## What needs to be done
Give all the lines below again, exactly, with no pictures.

## Data provided
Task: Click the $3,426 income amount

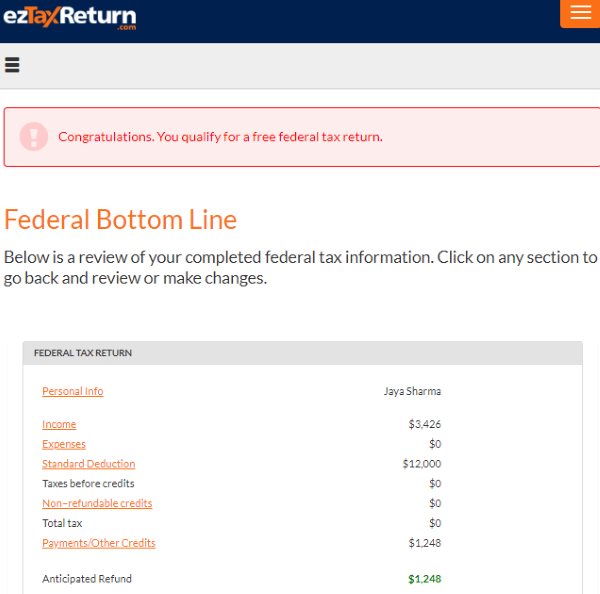Action: [x=424, y=424]
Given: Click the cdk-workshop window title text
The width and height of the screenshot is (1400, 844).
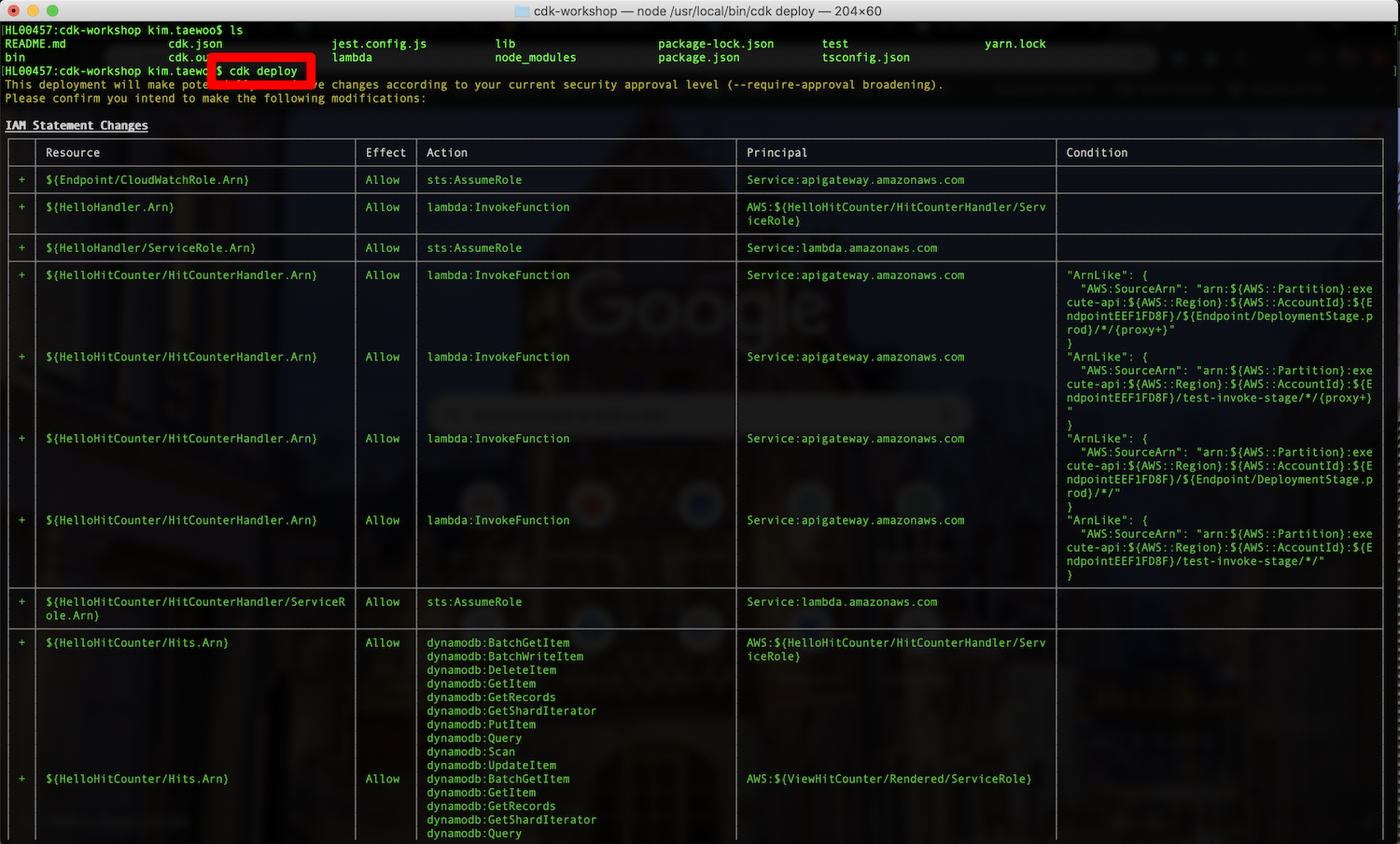Looking at the screenshot, I should pyautogui.click(x=707, y=11).
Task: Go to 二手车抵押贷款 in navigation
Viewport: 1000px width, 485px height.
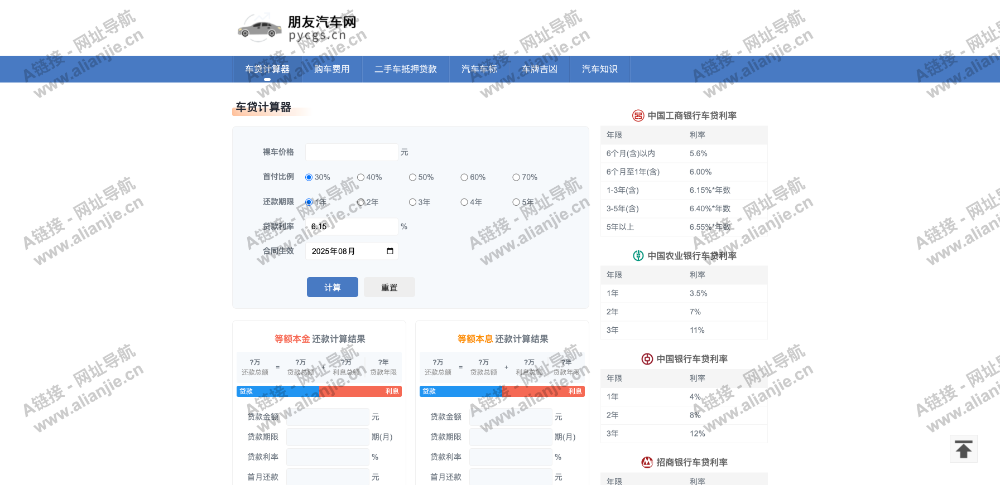Action: coord(405,69)
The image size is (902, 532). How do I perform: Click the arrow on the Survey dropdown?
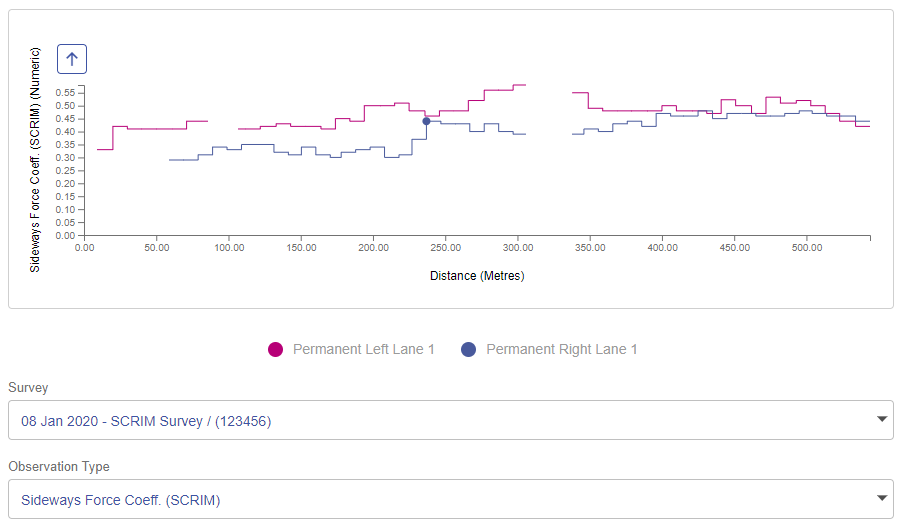[881, 419]
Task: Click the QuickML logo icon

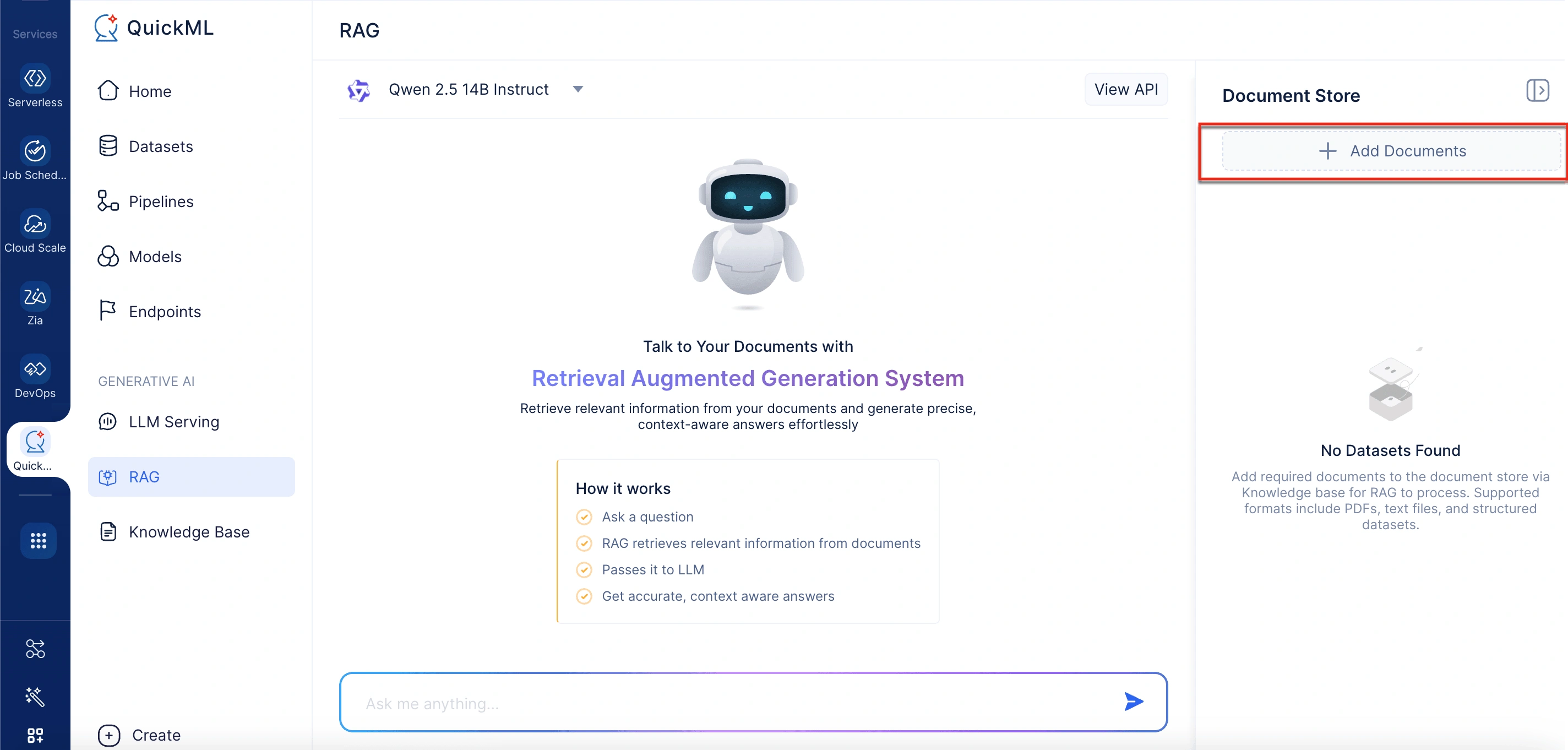Action: point(106,28)
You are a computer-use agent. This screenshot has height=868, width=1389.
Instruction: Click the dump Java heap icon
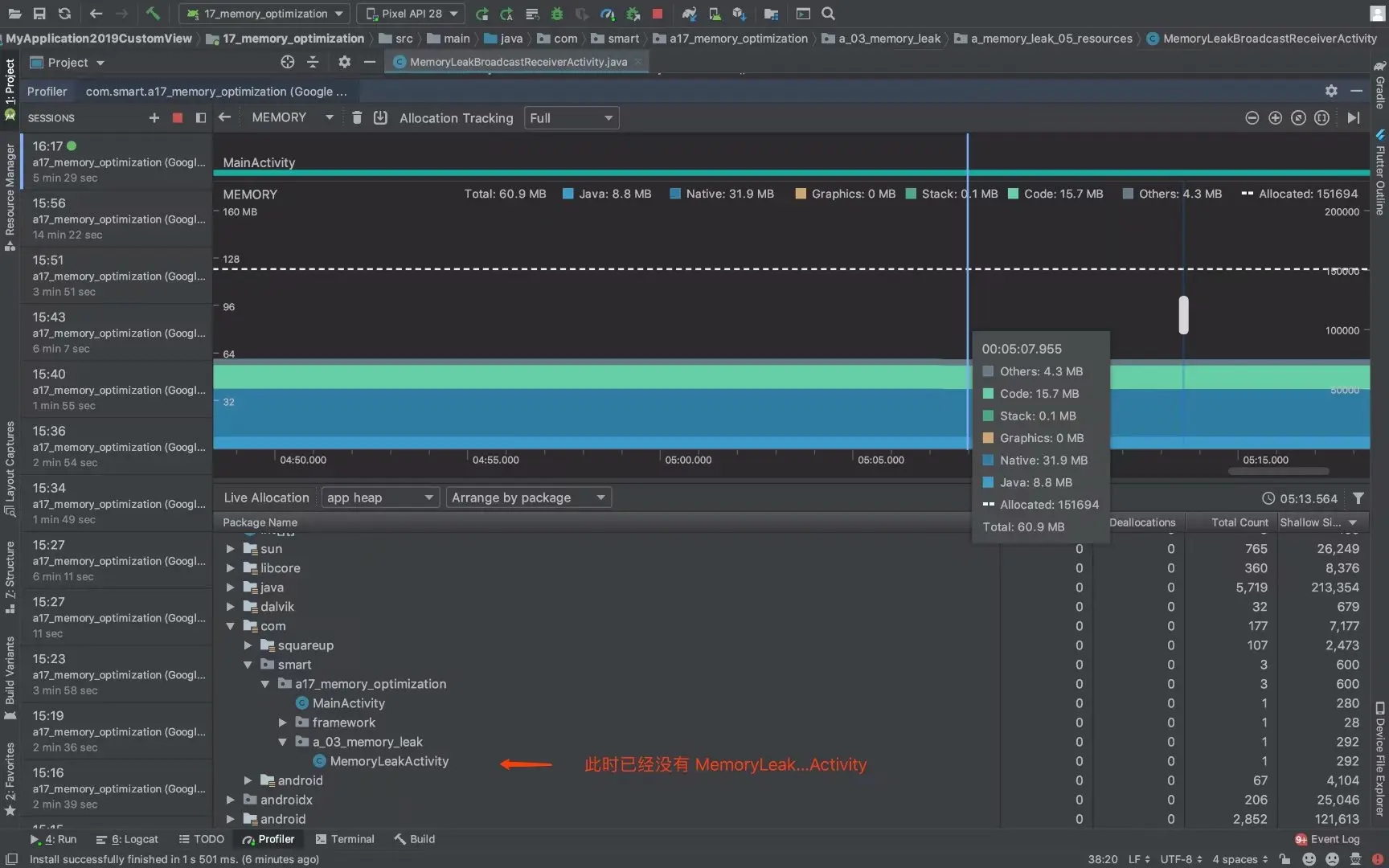[380, 118]
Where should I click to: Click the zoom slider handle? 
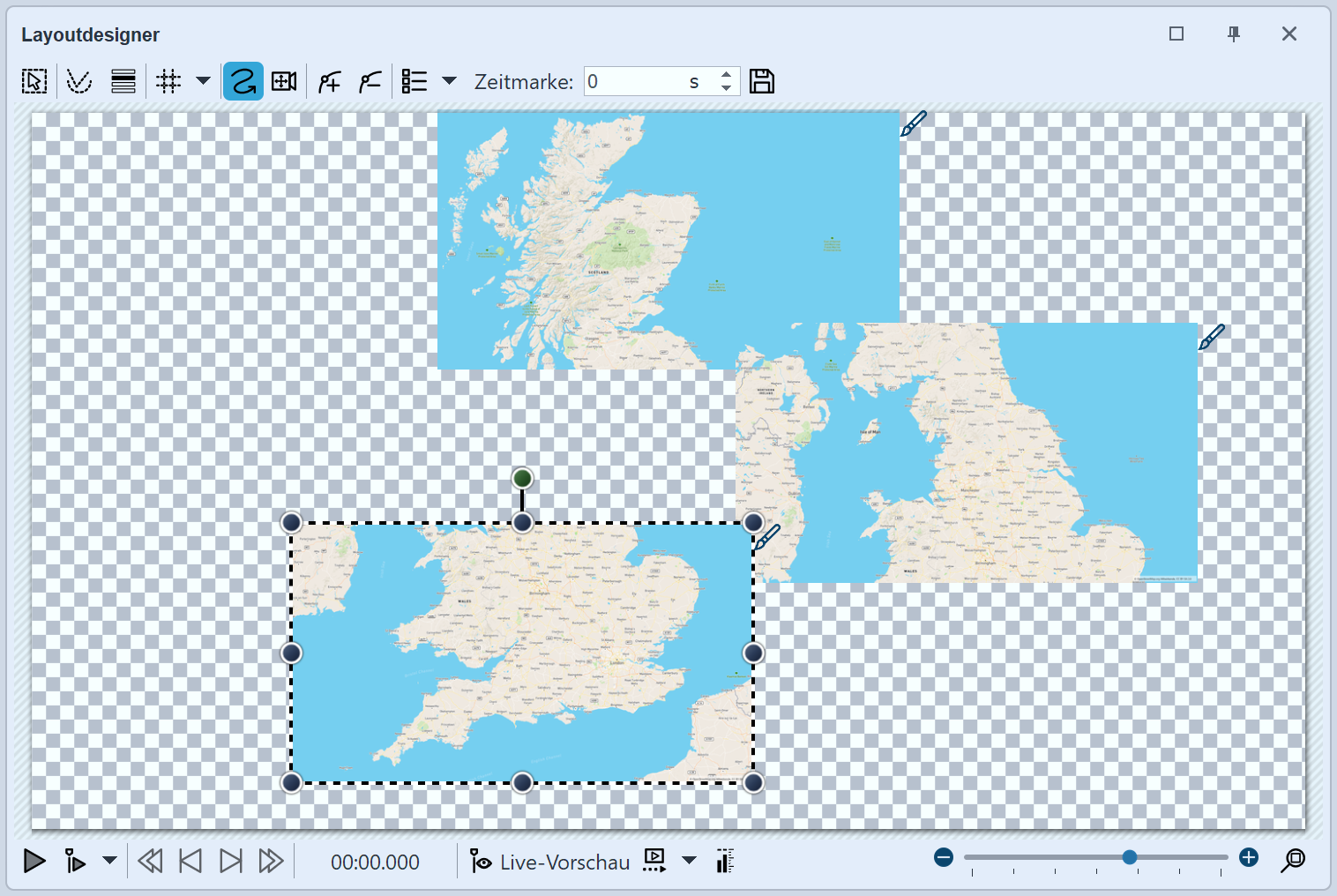pyautogui.click(x=1129, y=857)
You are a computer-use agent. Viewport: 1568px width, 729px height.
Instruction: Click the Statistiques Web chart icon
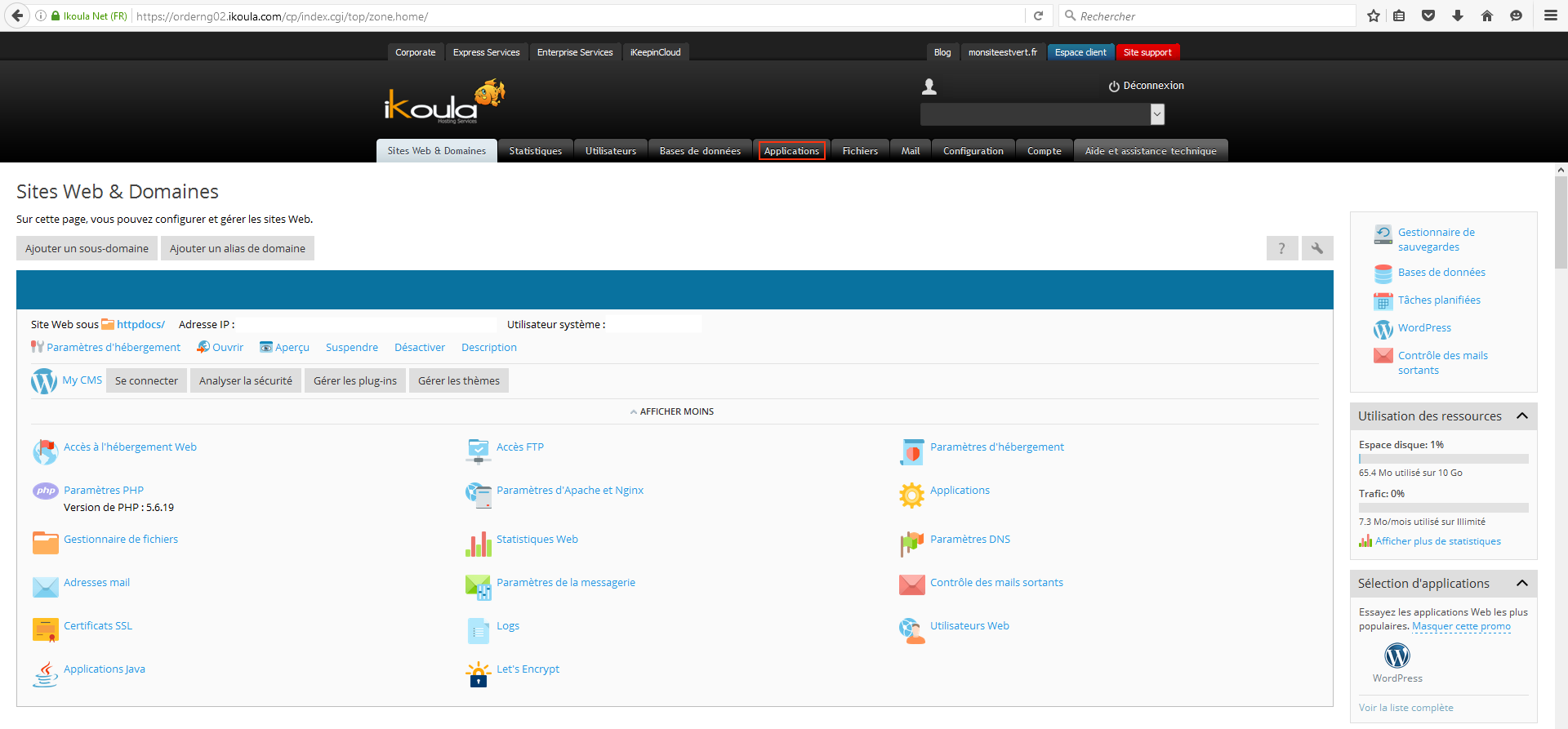478,544
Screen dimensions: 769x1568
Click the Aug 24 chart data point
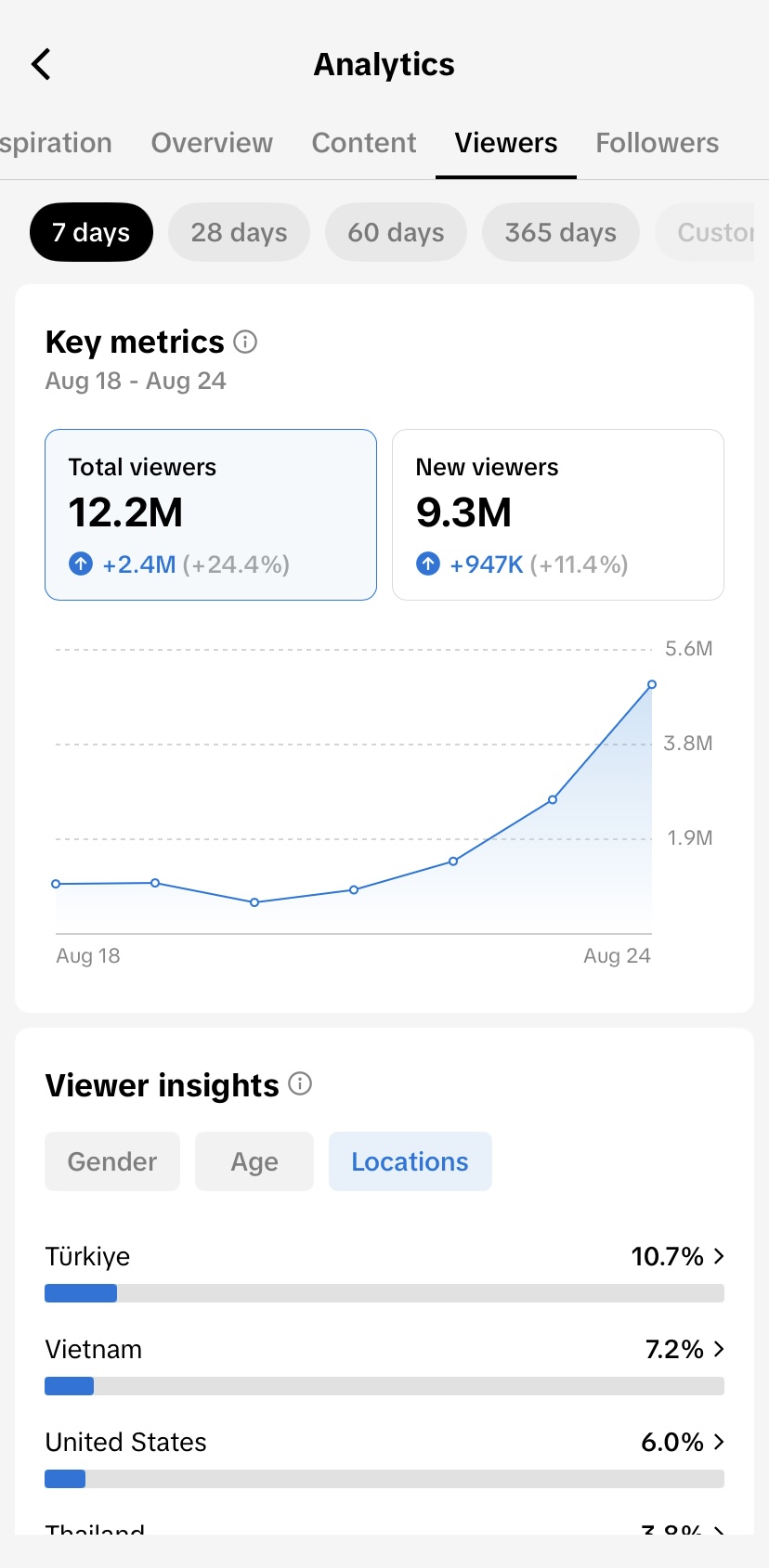652,684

## Task result
Task: Click the $3,426 income amount

Action: [x=424, y=424]
Given: Click the cdk-workshop window title text
The width and height of the screenshot is (1400, 844).
Looking at the screenshot, I should pyautogui.click(x=707, y=11).
Task: Go to 二手车抵押贷款 in navigation
Viewport: 1000px width, 485px height.
Action: coord(405,69)
The image size is (902, 532). How do I perform: Click the arrow on the Survey dropdown?
[881, 419]
Task: Click the QuickML logo icon

Action: point(106,28)
You are a computer-use agent. This screenshot has height=868, width=1389.
Instruction: Click the dump Java heap icon
[380, 118]
Where should I click to: Click the zoom slider handle? 
pyautogui.click(x=1129, y=857)
You are a computer-use agent. Viewport: 1568px width, 729px height.
Instruction: Click the Statistiques Web chart icon
478,544
Screen dimensions: 769x1568
Click the Aug 24 chart data point
652,684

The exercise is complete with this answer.